Same for the Blue Jays. Robberse didn’t have the typical profile of an international free agent signing and it would have been easy to move on. But Tinnish saw too much to like to let it go. He thought back to his days as Blue Jays amateur scouting director and the prep work before the draft. “I’ve walked out of an area scout meeting where a guy had Gerrit Cole on his list and I’d be thinking, ‘Man, this guy really wants Kevin Pillar,’ you know what I mean?” he says. “Sometimes it doesn’t make sense. But you just kind of have these sort of educated gut feelings based on checking some boxes, and that’s what I felt like on Sem.”
Though there was immense uncertainty in sending his son overseas, Raymond understood the opportunity at hand. If Robberse wanted to go, his parents would let him, and Robberse very much wanted to go. All he wanted to do was play baseball every day and chase the dream. “I didn’t necessarily have, like, a big plan,” he says. “I was just focusing on playing my games and improving where I need to improve. Whatever came in my path that I thought was a good opportunity, I was just going to go take it, basically. It just came to me pretty quick, and I’ll work hard enough to become the best baseball player I could possibly be. So let’s do it, and hopefully it brings me something good.”
So far it has, with the promise of more. Though Robberse spent the pandemic summer of 2020 in a Florida hotel room after COVID-19 shut down international travel, he made plenty of progress in a 2021 season split between low-A Dunedin and advanced-A Vancouver. This year, he posted a 3.12 ERA in 17 starts at Vancouver — allowing only 76 hits and 24 walks in 86.2 innings with 78 strikeouts despite being 3.2 years younger than the league average — before being promoted. In two starts with New Hampshire, where he’s 4.5 years younger than league average, he’s allowed three runs over five innings both times. His fastball and curveball are his primary weapons, with the changeup a focal point and a slider in the works. The mound presence, the way he thinks the game and approaches pitching all belie his age. “I feel like I’m able to throw a lot of strikes in any count. I’m not really afraid of getting hit. I know how to pitch with runners on base. I don’t really get stressed because I’m still at the advantage,” he says. “I know what I’m going to throw. I know what it’s going to do. And I know I can throw strikes. So I’m making it even more difficult for the hitter if I’m going to mix things up or pitch backwards. Sometimes you make little mistakes and overthink certain things, but for the most part, I know very well what I’m doing on the mound.”

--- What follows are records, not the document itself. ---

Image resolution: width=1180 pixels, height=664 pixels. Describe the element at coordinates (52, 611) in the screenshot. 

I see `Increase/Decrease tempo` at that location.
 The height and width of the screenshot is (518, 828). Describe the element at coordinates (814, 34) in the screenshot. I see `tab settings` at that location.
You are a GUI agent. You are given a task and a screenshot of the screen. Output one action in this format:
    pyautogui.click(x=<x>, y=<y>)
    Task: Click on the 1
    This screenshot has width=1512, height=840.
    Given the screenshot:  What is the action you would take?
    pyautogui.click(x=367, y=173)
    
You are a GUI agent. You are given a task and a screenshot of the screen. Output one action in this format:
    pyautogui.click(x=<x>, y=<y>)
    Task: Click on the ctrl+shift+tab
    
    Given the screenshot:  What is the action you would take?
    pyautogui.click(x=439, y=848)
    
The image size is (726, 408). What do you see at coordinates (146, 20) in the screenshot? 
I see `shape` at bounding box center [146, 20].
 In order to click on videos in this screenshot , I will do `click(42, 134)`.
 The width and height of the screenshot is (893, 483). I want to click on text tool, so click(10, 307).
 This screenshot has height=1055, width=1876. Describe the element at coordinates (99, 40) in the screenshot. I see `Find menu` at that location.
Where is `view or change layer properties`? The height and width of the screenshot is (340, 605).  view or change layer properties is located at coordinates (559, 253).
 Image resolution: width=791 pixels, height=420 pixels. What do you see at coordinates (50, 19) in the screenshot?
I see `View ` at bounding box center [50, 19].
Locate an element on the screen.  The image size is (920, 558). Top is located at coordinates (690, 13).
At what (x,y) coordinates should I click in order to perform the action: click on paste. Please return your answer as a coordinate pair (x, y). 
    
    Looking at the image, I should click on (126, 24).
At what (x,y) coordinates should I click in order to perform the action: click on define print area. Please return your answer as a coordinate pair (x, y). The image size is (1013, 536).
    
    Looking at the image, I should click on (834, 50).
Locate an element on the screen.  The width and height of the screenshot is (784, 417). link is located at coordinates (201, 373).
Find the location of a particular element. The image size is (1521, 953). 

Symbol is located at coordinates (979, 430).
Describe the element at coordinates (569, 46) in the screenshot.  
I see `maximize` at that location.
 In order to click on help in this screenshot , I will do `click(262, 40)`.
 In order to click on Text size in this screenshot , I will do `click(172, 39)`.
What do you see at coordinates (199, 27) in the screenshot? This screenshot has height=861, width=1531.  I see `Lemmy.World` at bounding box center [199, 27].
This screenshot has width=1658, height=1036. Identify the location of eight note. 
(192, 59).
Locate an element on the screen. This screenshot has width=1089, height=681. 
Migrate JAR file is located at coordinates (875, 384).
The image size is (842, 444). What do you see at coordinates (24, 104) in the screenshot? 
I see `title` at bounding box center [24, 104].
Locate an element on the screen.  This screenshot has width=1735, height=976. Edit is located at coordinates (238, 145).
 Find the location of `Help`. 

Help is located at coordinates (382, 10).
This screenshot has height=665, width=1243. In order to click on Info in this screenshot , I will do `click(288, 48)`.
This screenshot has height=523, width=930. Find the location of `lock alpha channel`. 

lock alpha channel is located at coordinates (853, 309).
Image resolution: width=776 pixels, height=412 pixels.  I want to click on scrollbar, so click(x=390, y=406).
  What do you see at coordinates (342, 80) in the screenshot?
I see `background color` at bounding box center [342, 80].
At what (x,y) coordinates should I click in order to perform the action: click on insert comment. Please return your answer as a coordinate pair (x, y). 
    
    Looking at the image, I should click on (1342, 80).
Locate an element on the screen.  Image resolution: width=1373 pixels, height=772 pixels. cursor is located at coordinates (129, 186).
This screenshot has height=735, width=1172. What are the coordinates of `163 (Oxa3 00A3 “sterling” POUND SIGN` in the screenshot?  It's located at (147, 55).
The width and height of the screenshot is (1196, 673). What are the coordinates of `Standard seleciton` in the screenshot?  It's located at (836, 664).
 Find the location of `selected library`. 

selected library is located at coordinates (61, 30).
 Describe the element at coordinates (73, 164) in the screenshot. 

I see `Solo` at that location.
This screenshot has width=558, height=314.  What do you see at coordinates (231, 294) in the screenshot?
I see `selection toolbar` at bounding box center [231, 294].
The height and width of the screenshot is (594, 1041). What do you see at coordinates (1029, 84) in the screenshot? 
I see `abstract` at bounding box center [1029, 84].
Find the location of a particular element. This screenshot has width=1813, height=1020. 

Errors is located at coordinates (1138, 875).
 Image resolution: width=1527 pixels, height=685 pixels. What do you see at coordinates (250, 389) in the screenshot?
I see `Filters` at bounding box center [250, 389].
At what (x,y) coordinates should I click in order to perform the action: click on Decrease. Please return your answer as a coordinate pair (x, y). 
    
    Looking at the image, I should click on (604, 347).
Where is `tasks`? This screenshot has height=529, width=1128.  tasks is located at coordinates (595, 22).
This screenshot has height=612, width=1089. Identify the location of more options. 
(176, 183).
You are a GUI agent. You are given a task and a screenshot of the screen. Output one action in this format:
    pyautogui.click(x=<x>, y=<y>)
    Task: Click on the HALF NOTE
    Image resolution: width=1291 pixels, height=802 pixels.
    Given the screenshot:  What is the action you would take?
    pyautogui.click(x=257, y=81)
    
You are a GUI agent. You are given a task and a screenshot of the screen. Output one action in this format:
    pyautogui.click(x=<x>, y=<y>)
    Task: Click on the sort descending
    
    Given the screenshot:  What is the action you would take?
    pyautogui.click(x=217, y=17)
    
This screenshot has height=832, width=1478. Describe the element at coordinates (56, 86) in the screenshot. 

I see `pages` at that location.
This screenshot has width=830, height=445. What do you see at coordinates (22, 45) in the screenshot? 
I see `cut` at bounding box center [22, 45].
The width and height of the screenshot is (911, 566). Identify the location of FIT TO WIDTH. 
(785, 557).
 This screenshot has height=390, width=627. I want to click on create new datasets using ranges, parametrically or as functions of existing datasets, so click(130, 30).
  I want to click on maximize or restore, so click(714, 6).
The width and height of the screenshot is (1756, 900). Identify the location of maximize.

Back when he was pitching in the Netherlands, when any of the 30 major-league teams could have signed him but didn’t, few could see that. Tinnish looked beyond the radar gun and did. “Look, I know he’s not in the big leagues yet, he’s got a ways to go,” he says. “But I think everybody — except him — to a certain degree underestimated him a little bit. In hindsight, he checked a lot of the boxes that we look for, there just wasn’t a lot of velocity. Arm action and delivery? Check. Really, really good. Athleticism? Check. Really good. Competitiveness? Pitching makeup? Check. Fastball effectiveness against older competition? Check. Ability to spin the ball? Check. So he checks those boxes, but he’s a 17-year-old right-hander who is sitting 85. If you’re not locked-in on some of the other things, you’re probably just going to turn around and walk away.”
To the Blue Jays’ fortune, Tinnish stayed, Robberse signed and the young Dutch right-hander is chasing his unlikely dream.